What is the Difference Between a Reserve and an Account Hold?
A Reserve and an account hold both involve restricted access to funds, but they serve different purposes and are typically applied in different ways.
A Reserve is a planned risk management structure where a defined portion of processed funds is held and released according to agreed terms. Reserves are usually disclosed during Underwriting or introduced later through an account update, and they follow a documented percentage, hold period, and release schedule.
An account hold is a temporary restriction placed on some or all funds, often in response to a specific review or inquiry. Holds may occur when processing activity, compliance questions, or elevated risk signals require additional review. Unlike a Reserve, a hold is not typically scheduled in advance, and release timing depends on the outcome of the review conducted by the acquiring bank or processor.

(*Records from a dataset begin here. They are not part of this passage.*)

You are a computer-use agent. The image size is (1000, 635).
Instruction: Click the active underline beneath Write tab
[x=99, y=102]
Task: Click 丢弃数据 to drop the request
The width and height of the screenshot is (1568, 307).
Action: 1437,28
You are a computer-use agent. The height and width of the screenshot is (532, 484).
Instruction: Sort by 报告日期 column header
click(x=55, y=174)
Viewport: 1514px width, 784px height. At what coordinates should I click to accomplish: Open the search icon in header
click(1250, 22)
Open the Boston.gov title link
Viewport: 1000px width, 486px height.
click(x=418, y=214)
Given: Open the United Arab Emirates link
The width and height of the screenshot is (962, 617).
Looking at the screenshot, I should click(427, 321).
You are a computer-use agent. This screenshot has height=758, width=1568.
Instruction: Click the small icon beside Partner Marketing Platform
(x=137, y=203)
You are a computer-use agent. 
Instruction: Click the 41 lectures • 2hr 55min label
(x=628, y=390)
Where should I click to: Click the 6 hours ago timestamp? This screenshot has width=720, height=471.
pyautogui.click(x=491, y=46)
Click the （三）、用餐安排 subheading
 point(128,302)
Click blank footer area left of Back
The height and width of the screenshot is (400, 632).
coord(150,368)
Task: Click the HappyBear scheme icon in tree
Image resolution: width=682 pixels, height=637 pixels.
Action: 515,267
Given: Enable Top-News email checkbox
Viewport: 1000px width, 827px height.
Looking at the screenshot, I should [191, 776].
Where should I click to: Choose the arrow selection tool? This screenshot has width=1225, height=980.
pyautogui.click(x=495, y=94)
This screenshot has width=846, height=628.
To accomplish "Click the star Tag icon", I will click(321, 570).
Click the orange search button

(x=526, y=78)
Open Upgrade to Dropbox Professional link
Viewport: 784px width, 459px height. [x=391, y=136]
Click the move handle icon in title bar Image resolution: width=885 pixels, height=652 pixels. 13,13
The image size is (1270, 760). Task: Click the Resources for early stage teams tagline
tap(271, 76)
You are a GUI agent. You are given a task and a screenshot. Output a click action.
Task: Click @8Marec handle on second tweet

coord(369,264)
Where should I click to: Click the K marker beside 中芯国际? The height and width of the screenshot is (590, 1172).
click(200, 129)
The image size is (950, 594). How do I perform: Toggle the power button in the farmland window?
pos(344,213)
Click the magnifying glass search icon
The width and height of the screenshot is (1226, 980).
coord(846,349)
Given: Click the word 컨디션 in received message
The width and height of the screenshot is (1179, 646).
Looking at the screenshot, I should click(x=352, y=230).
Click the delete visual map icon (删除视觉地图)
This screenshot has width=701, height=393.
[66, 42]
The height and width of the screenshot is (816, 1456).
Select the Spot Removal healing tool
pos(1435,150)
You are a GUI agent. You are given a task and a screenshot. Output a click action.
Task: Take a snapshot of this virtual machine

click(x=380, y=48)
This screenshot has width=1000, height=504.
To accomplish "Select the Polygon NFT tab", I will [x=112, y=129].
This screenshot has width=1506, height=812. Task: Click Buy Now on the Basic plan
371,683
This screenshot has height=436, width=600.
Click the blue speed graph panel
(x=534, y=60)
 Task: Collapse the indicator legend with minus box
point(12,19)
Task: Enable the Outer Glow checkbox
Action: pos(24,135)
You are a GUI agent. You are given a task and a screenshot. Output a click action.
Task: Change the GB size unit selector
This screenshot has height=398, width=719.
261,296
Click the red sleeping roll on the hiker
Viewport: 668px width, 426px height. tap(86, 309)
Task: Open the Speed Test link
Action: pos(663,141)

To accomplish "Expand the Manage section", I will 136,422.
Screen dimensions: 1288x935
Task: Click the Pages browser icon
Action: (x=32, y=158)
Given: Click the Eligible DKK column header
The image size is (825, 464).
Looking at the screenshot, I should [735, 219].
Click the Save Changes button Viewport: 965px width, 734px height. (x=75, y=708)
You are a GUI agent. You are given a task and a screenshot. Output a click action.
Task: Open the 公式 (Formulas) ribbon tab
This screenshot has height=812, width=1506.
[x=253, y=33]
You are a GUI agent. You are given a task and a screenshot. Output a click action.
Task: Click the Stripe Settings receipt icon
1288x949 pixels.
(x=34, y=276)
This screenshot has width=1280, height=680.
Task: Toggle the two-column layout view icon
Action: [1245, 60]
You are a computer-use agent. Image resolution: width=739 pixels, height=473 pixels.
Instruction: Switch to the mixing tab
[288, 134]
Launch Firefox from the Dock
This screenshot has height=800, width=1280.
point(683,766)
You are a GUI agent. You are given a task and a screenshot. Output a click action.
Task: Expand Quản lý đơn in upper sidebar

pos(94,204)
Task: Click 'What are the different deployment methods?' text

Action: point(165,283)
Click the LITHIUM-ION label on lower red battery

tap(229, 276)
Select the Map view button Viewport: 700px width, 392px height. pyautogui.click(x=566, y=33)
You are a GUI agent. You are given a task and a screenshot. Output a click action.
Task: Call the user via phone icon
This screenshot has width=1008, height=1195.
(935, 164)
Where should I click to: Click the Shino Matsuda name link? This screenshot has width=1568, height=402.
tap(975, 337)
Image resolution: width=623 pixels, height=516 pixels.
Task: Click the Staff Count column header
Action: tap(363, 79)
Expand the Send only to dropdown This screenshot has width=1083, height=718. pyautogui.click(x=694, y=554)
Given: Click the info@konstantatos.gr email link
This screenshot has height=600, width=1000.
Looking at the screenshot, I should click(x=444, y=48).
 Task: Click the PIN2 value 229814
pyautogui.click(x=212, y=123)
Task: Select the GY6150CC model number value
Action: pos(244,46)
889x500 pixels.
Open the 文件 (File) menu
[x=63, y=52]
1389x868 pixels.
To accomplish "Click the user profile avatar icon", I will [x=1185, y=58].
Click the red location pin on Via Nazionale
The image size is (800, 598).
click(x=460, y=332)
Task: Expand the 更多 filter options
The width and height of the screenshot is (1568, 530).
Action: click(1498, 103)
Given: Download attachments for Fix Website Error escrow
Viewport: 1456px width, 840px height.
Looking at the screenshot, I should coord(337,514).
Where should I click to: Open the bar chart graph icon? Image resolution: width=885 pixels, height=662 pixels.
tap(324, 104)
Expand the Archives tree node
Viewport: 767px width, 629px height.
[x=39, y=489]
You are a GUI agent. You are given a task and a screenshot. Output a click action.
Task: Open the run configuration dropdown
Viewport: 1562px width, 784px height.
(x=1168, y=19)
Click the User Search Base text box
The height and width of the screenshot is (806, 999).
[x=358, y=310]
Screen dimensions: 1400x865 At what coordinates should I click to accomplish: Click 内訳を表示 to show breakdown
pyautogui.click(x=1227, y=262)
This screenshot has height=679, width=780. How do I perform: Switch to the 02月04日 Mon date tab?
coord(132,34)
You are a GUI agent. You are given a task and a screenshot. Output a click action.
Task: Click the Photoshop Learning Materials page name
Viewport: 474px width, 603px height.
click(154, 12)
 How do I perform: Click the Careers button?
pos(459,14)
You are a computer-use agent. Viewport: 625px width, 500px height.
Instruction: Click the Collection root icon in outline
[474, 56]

Both Reserves and holds are determined and managed by acquiring banks and processors based on their policies and monitoring requirements.
Some businesses use Easy Pay Direct’s Transaction Routing as part of their processing strategy to support continuity if one Merchant Account experiences a Reserve or account hold. The Easy Pay Direct Gateway can be configured to route transactions across multiple Merchant Accounts, depending on eligibility and account structure. This approach can help maintain processing activity through another approved account while an issue is reviewed on a specific Merchant Account.
We do not control whether a Reserve or hold is applied or when funds are released. We help you understand what type of restriction is in place, what information is commonly requested during reviews, and communicate on your behalf with banking partners throughout the process.